With your high-level freestyle, will we see you compete in the FPT or the PWA Tour in the future? What stopped you from competing these years and what would make you start competing?
That´s a difficult question to answer. I have to say that getting into this competitive world for young people is not an easy thing. You cannot sign up for a club like in football for example. All the challenges, especially financially, have to be managed completely by yourself. I was always very focused on my education, trying to get a good degree, just having a safe base in general. And somehow this competition door never really got opened for me. I think it´s such a financial challenge and I never really saw a way in that. Also now I am trying in the best possible way to combine work, a regulated life and windsurfing. Which is not always easy as everything requires time. So to travel from event to event, doing long training camps in winter and so on is somehow far away from my reality and is therefore still no option. But I have to be honest that this is a quite sad side of my personality, that I didn´t manage to make more out of windsurfing. Because it is an immense passion and I know that I had/have a lot of potentials. And that I never had the chance to make something bigger out of it is a thought that is sometimes difficult to handle for me. But I accepted it and unfortunately, windsurfing is not a sport that gives you a big perspective, especially when you come from the South of Germany. So I am anyway super happy about the support of my sponsors and I will just go on shredding like this and represent the sport in the way I always did.

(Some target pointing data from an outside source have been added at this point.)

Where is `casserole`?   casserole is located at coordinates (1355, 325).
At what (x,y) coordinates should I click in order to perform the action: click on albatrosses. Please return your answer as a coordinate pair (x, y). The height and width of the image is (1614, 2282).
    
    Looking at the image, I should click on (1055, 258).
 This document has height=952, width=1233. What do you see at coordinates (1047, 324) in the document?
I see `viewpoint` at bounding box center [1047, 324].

And general I am very proud of the level I reached because I learned many things in hard conditions. Lake Garda can be one of the most difficult spots with its chop and it was really hard to learn the power moves here from the beginning. Everybody who ever surfed in Malcesine knows what I mean. But I managed to do it also thanks to my ambition. Which was sometimes even a bit too much and especially my colleagues on Karpathos had to deal with my really bad mood after a session which didn´t go the way I wanted it to. Then I was sometimes not motivated to talk for hours, just thinking about why the moves didn´t work out. Today I am much calmer and I am sorry for that haha.
Now I take it easier and enjoy it simply more. And sometimes I think that the competition thing can also destroy a bit the joy as you have pressure to learn some stuff. So maybe in the end it was also better that I never really did it. But I think the basics and requirements to become one of the best I would have had.
What is your ultimate windsurfing dream/goal?
Just to have a way of life that allows me to go windsurfing. The imagination to be so limited in time because of daily duties to not have time to do my sport anymore regularly is my nightmare. So if I manage to have a safe life and still be able to get on the water on the weekends and also sometimes during the week, I am satisfied. Also, I hope to be always able to deliver some content so my sponsors stick to me. Just a general life balance with windsurfing as a regular part of it, that´s the dream. Sounds very simple but it´s not.